Rewrite all of the material below, requests included, and shift every coordinate in the answers up by 94. Leave the pictures out.

⁂

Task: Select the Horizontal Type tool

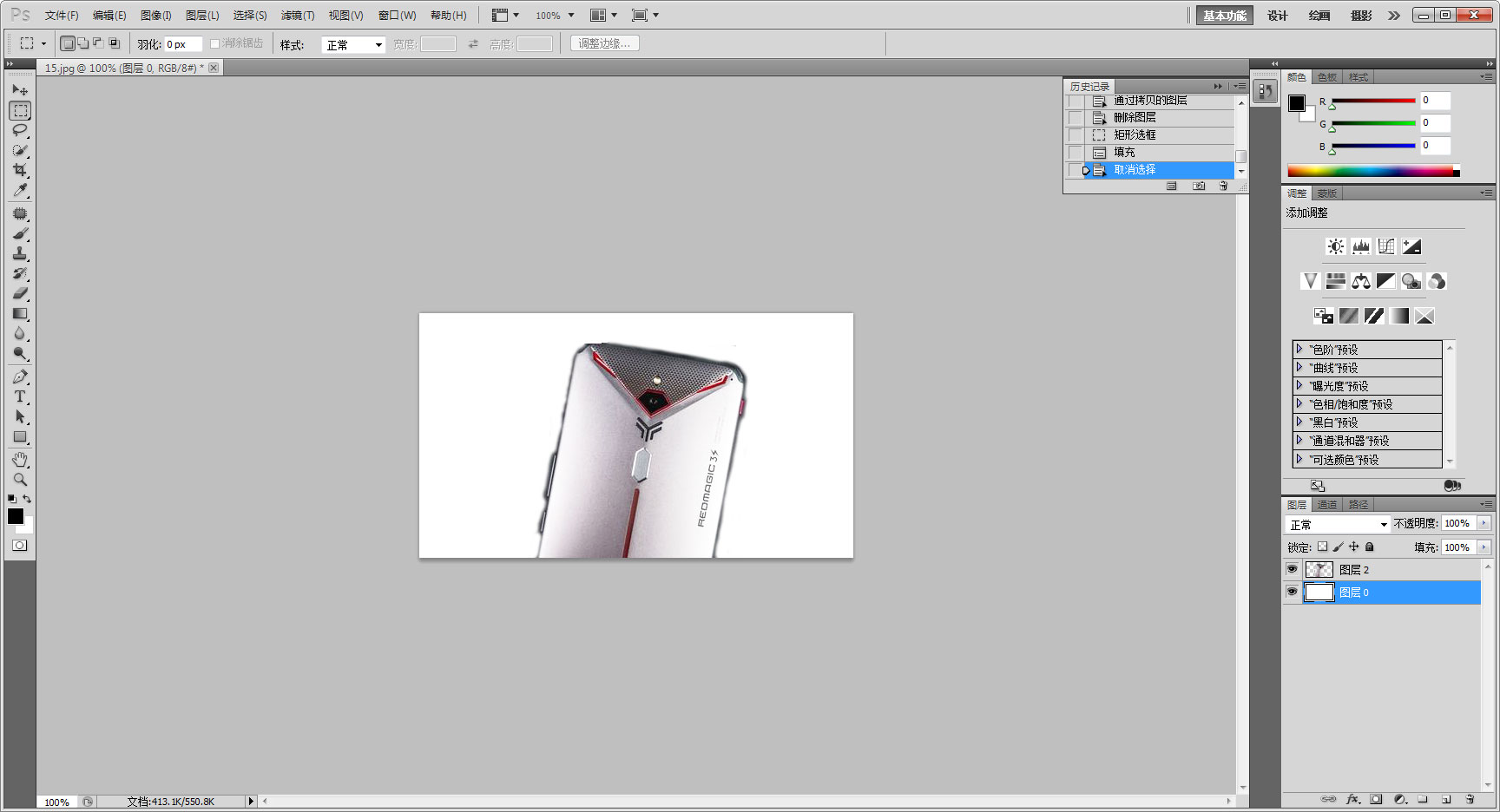Action: coord(19,396)
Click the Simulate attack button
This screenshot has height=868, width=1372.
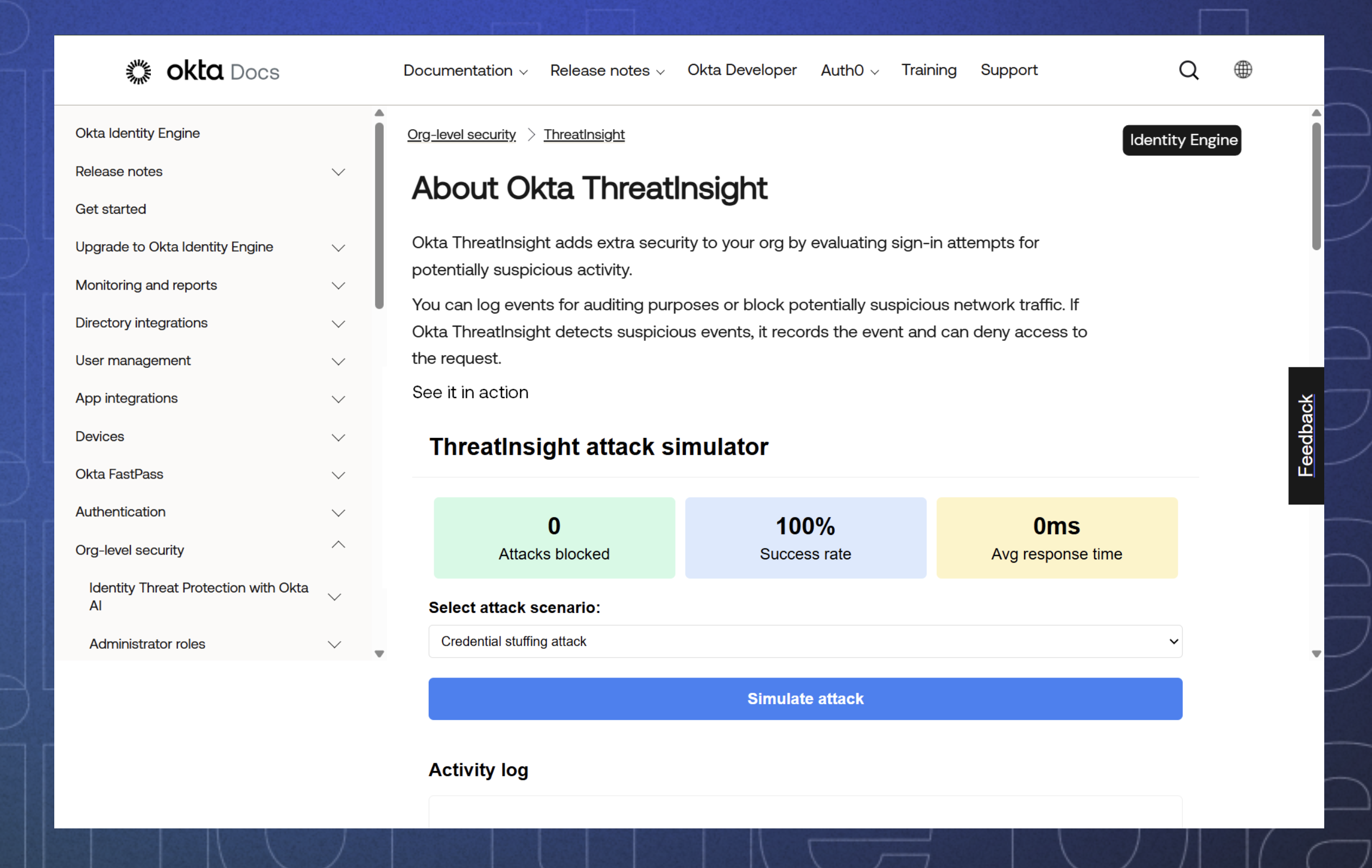click(804, 699)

⁂

§ Response to the exercise:
Task: Select the Horizontal Type tool

Action: coord(113,490)
Click the Simulate attack button
This screenshot has height=868, width=1372.
click(898, 793)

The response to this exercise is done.